Learn Simple Ways to Get Going With the Pose
Step One: Lie down on the floor on your feet. Extend the legs back and straighten them while keeping the feet together. Keep your hands on the floor wide apart such that they come in line with the shoulders but are a little behind your ribs. Round your shoulders backward and feel them moving away from the back.
Step Two: Now firm your knees, feet and lower your body on the ground. Take energy from the floor and let it spread to all of the body from these pressure points.

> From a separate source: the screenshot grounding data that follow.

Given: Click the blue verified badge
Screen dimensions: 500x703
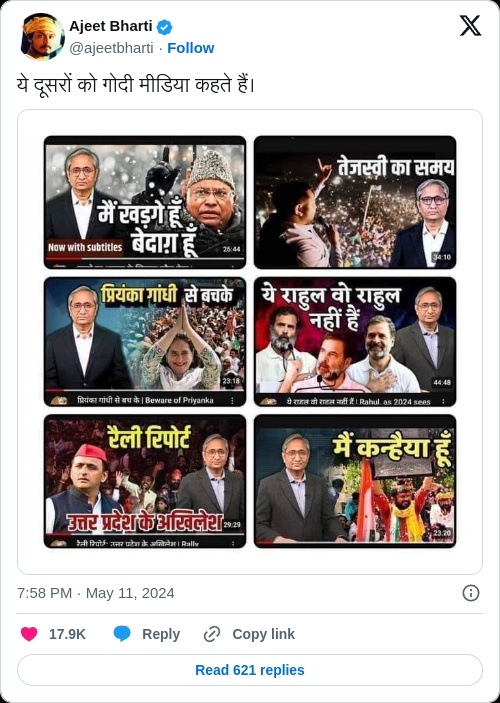Looking at the screenshot, I should tap(165, 27).
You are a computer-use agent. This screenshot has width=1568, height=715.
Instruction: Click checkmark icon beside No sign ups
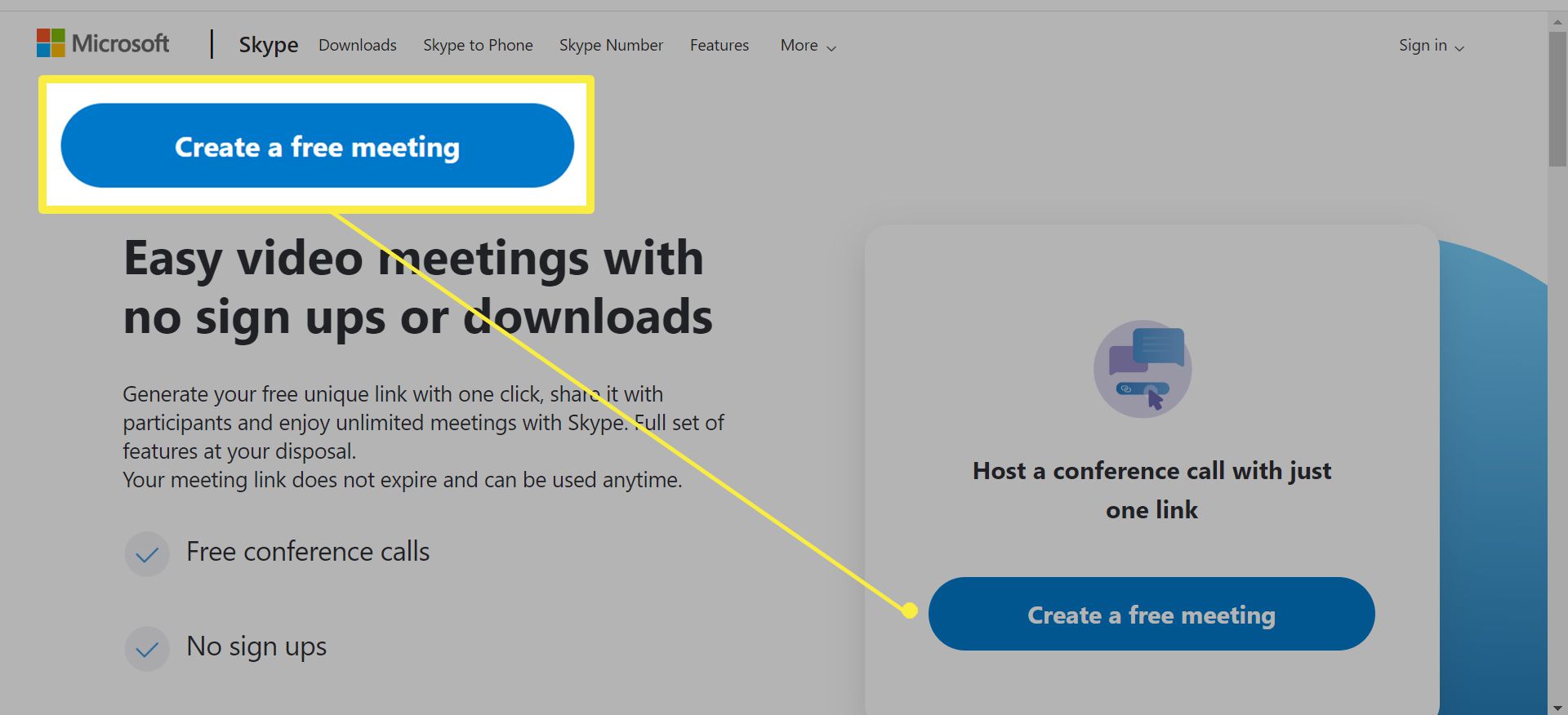(x=147, y=649)
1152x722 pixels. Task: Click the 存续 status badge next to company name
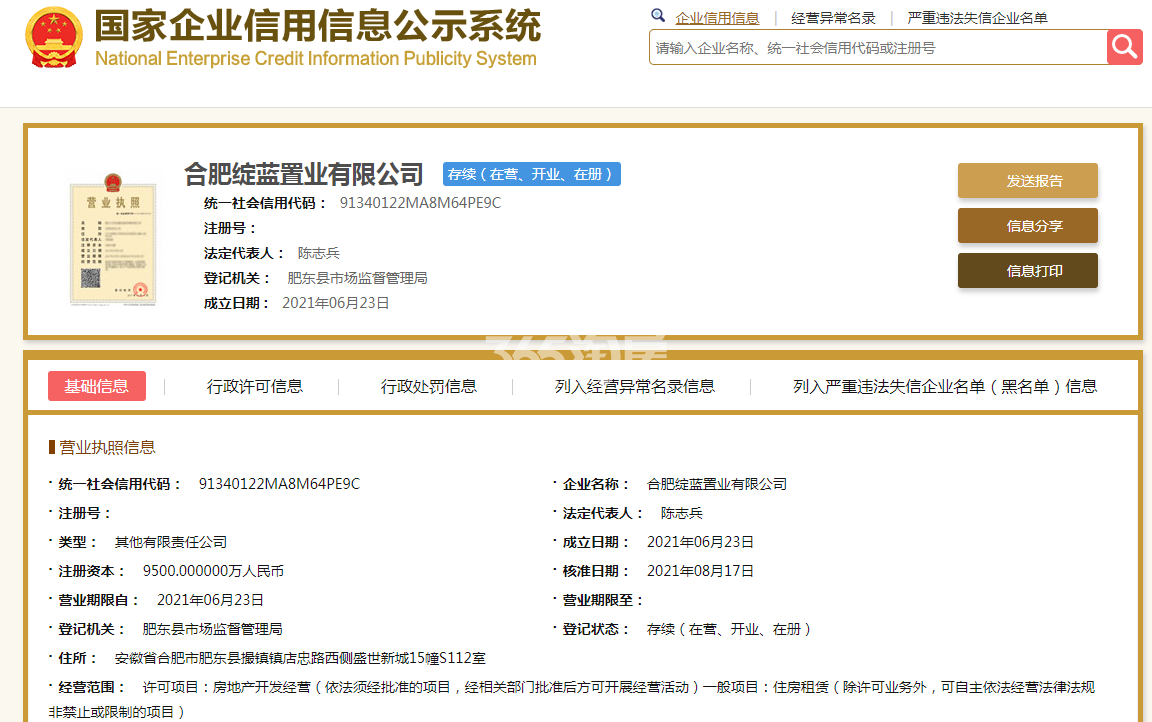[532, 174]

Step Three: Upon taking a deep breath in, start lifting the top of your body away from the floor taking it to a point where the lower body and legs are still lying on the floor. Push the hips inward but keep the buttocks relaxed. At this point you have to put pressure on the tailbone and pubis.
Step Four: Extend your shoulders back away from the curled portion of the body. Keep in mind that you have to keep your ribs forward, and raise the chest bone up but don’t let too much pressure hit the lower back. Instead, try to distribute the foci of pressure to the entire body.

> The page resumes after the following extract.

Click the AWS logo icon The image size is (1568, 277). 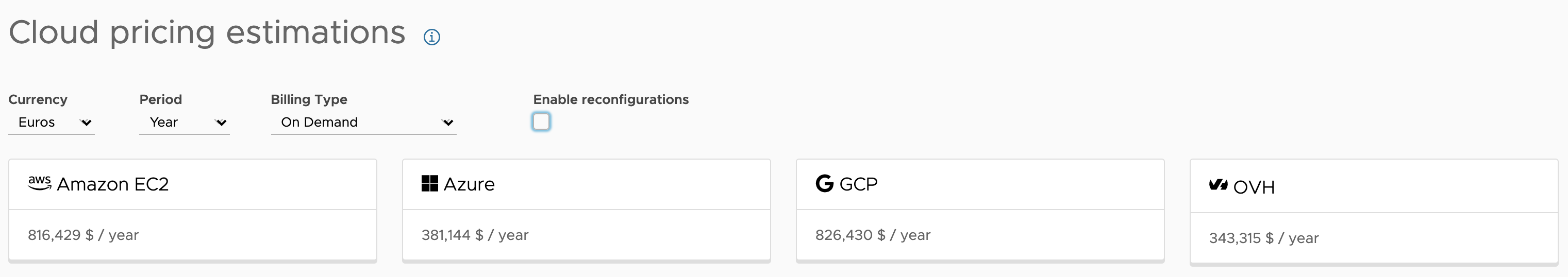click(40, 183)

Step Five: Don’t complain too much. For better back strength remain in this pose for 25 to 30 seconds. Let go of the pose and come back on the floor.
Earn Your Reward!
The cobra pose serves the body well. It not only tones up the spine, but it also works the muscles of the shoulders and legs. The cobra pose is a gateway toward a relaxed mind. The muscles of the entire body are put into work so they feel less tense, which is definitely a positive aspect. Bhujangasana has been used for medical purposes. It is often advised to the asthmatic patients as it opens up the congested bronchioles. The abdominal organs are also stimulated with this practice. It also relieves sciatica and flat feet.
Yoga Cobra Pose Benefits
- It helps stretch muscles of the shoulder, chest and abdominals
- It helps decrease stiffness of your lower back
- It strengthens your arms and shoulders
- If you want a flexible body then it can also increase your flexibility
- It improves menstrual irregularities
- It results in a healthy heart
- It stimulates organs in our abdomen, for example the kidneys
- If you’re stressed then it relieves your stress and fatigue
- It opens the chest and helps to clear the passages of the heart and lungs
- Improves circulation of blood and oxygen, especially throughout the spinal and pelvic regions
- Having digestion problems? It certainly improves your digestion
- Those who suffer from asthma, you’re in luck as it’s one of the best and natural ways to ease your symptoms
Don’t Go Too Hard on Yourself
Beginners should take certain defense measures before getting on with the pose. Some yoga cobra pose tips include being careful not to deeper the curve on your back when you push your shoulders backward while practicing the pose. Relax the buttocks when you push the hips on the inside.